I am 100% behind doing further research to gather more precise data (it’s time to index on precision vs. accuracy). Gathering such data may very well blow up the hypotheses that have been accepted as the standard since 2007, but this post was really poorly executed, based on what was presented Basing tests on the same test scenarios, and using statistical regression to form an educated hupotheses is what is most salient here. I suggest finding people that specialize in data science to perform the testing and have them present the data.
Until that time, my recommendatiom is to pull this post in its current form and simply state that there is research going on to further understand the benefits and drawbacks of rear facing and front facing car seats. Once all data has been collected, analyzed and agreed-upon hypotheses are formed, it will be published. That would make much more sense.
My 2 pesos worth.
Cheers
Mark
Good info indeed! We’re still deciding when to turn our 26 month old front facing and what the advantages/disadvantages would be in doing so.
Hi James, it’s most important to remember that either rear-facing or front-facing will provide great protection for a 26-month old when the carseat is installed and used correctly. If you do turn them forward-facing, just be sure to use the top-tether! That’s a critical feature, and combined with a tight installation and harness adjustment will minimize any possible risks of head injury. We hope to have more information later this year from these battling statisticians…
Thank you! Since the Dorel Position Statement is out there, parents and advocates are already finding these new claims about facing forward and asking questions. In fact, the Dorel statement about the new study and related risk of injury is the top link on the Cosco Kids and Safety 1st Service knowledge base page right now. We hope that critics will not only read our full article above, but also the Dorel Position Statement in its entirety.
We felt that this topic deserved discussion and a quick response from child passenger safety advocates. This helps parents understand the issues involved and we give them some specific suggestions on how to prevent this type of injury. It also gives other advocates and technicians a reference to use when educating parents and caregivers.
We could have ignored this new research. We could have decided not to discuss it because it shows the original research may be wrong and because the corrected results may actually conflict with the original statistics about the benefits of rear-facing. We could have been less sensational with our title or facebook promotion. The fact is that we WANT advocates and caregivers to read this information and learn how to keep their babies safe from any possible risk of head injury!

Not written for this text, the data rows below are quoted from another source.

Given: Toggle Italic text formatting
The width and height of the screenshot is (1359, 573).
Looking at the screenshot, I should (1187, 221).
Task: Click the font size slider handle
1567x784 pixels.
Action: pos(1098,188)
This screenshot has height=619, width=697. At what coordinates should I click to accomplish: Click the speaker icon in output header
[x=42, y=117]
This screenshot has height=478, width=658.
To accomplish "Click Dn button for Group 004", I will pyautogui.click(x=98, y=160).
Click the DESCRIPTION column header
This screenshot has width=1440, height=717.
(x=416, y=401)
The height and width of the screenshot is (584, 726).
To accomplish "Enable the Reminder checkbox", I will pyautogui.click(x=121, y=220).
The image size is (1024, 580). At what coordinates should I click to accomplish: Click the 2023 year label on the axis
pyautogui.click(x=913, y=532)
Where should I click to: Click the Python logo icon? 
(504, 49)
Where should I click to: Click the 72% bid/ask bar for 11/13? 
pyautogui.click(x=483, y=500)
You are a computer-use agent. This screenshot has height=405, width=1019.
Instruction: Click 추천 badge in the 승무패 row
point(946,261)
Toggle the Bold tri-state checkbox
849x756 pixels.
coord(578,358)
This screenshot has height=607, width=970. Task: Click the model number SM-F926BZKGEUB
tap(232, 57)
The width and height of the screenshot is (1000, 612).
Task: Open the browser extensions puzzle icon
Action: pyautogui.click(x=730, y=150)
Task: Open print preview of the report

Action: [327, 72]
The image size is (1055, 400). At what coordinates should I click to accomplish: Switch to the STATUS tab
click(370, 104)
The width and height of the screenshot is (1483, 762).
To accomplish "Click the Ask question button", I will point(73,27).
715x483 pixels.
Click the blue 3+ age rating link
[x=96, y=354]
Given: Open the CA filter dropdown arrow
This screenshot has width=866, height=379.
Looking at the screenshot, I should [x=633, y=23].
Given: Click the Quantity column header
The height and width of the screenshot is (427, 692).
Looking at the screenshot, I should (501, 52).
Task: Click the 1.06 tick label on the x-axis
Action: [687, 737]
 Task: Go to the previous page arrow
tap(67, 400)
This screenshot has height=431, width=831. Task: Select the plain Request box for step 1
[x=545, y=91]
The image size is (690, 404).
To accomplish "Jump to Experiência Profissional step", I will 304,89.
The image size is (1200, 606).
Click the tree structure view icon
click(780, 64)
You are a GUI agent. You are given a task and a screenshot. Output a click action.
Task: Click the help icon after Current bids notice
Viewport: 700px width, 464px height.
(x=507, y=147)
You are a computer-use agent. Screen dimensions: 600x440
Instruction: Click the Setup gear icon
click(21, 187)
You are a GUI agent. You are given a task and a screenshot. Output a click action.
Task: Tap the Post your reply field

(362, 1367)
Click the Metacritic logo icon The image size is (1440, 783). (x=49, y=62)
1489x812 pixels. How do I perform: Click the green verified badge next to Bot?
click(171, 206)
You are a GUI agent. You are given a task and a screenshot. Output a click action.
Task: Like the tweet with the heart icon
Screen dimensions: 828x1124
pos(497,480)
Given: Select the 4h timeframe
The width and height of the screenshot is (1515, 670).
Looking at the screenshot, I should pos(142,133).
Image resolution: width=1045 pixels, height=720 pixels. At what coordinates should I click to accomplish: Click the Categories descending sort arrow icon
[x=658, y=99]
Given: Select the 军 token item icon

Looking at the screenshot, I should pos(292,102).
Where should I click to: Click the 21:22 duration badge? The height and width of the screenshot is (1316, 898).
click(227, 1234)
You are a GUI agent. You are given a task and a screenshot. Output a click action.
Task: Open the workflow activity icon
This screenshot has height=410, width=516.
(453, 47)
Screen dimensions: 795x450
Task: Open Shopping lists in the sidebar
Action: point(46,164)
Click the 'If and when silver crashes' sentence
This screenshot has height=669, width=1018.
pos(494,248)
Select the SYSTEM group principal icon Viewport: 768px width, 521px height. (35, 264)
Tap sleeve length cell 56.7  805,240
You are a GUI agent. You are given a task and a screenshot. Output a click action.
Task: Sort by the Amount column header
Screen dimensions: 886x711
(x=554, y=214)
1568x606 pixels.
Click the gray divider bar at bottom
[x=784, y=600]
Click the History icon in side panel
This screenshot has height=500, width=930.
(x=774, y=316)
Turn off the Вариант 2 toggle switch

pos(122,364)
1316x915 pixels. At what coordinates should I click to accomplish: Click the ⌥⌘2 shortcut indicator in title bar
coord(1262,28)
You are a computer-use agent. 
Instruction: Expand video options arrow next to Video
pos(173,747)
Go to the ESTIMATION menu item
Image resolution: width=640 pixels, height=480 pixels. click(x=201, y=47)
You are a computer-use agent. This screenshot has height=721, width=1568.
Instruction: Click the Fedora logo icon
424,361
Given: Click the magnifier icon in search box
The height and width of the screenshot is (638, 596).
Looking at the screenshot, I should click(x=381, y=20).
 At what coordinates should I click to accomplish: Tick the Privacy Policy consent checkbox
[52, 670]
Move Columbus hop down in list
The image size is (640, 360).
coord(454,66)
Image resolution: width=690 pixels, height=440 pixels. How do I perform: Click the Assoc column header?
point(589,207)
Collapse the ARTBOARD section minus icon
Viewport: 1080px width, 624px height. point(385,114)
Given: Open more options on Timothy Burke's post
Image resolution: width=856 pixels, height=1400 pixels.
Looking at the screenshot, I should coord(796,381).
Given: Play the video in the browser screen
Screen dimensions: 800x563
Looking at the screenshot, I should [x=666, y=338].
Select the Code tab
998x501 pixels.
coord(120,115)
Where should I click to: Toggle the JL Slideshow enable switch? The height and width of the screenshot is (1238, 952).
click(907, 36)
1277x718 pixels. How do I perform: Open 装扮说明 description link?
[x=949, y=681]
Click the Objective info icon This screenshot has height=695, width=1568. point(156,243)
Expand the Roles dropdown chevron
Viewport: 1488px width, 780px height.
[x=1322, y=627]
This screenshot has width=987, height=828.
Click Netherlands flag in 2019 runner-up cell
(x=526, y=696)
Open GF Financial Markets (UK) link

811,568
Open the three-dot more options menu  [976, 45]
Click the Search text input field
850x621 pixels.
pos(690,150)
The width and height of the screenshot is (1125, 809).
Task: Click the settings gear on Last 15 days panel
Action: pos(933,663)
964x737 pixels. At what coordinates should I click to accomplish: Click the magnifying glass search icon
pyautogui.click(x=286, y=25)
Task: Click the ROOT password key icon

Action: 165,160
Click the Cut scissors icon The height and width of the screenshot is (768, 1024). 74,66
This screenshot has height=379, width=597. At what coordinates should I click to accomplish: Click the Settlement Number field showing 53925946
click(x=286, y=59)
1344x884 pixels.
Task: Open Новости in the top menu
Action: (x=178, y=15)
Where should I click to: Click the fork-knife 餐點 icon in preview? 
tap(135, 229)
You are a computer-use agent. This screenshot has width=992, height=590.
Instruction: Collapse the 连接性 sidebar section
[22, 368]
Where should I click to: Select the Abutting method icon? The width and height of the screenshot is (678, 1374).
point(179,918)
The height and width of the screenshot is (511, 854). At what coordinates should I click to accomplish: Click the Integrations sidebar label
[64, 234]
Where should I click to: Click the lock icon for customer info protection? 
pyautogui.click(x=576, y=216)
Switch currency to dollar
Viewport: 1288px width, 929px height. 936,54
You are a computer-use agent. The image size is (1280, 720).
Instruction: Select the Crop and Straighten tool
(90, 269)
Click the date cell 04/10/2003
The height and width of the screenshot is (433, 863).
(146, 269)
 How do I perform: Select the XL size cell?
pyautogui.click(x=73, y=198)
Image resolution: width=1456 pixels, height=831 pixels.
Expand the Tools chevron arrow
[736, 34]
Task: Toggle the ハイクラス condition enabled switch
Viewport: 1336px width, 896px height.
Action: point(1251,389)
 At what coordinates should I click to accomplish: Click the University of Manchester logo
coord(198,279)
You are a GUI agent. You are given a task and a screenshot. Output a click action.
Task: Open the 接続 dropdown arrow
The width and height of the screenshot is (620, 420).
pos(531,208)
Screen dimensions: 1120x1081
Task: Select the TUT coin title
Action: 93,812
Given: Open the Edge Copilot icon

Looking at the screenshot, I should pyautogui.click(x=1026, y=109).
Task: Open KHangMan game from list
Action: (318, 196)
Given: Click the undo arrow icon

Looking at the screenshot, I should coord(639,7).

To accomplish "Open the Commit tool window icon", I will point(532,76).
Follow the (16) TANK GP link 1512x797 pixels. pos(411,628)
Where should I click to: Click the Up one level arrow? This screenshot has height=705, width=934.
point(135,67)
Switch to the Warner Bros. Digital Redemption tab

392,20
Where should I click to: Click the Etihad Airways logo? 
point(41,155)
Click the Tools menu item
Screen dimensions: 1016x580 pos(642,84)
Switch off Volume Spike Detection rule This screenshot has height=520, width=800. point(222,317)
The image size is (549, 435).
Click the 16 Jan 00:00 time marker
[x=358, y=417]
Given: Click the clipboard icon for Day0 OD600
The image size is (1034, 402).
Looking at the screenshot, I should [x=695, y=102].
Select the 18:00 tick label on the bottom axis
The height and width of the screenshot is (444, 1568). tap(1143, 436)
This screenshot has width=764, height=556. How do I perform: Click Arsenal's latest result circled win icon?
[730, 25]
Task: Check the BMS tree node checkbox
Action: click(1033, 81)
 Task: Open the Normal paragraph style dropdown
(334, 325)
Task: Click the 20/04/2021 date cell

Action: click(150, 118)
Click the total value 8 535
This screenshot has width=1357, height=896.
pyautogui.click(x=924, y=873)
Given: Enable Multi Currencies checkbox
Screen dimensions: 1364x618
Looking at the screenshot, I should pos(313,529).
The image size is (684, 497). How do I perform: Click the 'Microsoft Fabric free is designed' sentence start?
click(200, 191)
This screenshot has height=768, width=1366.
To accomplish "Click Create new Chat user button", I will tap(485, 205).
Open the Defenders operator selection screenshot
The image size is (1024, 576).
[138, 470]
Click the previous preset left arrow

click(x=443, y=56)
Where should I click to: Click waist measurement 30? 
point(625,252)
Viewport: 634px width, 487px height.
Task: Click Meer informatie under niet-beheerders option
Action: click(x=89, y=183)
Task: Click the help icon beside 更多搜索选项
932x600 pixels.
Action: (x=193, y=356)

We don’t want to stick our heads in the sand and pretend this new study doesn’t exist. What if it eventually turns out to be right? And critics who are extended rear-facing advocates should consider the more immediate worst case scenario. Without articles like CarseatBlog’s, parents are still going to find the results of the new study and Dorel Position Statement on the minimum age for facing forward. Without a reference like this one, many parents would be inclined to simply turn their children forward-facing at 12 months. I’m sure that rear-facing advocates don’t want to see that happen until there is conclusive data on the topic!
Yes, we at CarseatBlog are also skeptical of the new research. As we said in the article conclusion, we will continue to support the current AAP recommendations which encourage rear-facing until at least 24 months. We also understand that this new research may have merit, if only in terms of head injury risks, and to ignore it could be putting kids at risk.
Great article! I really appreciate the measured and thoughtful response here.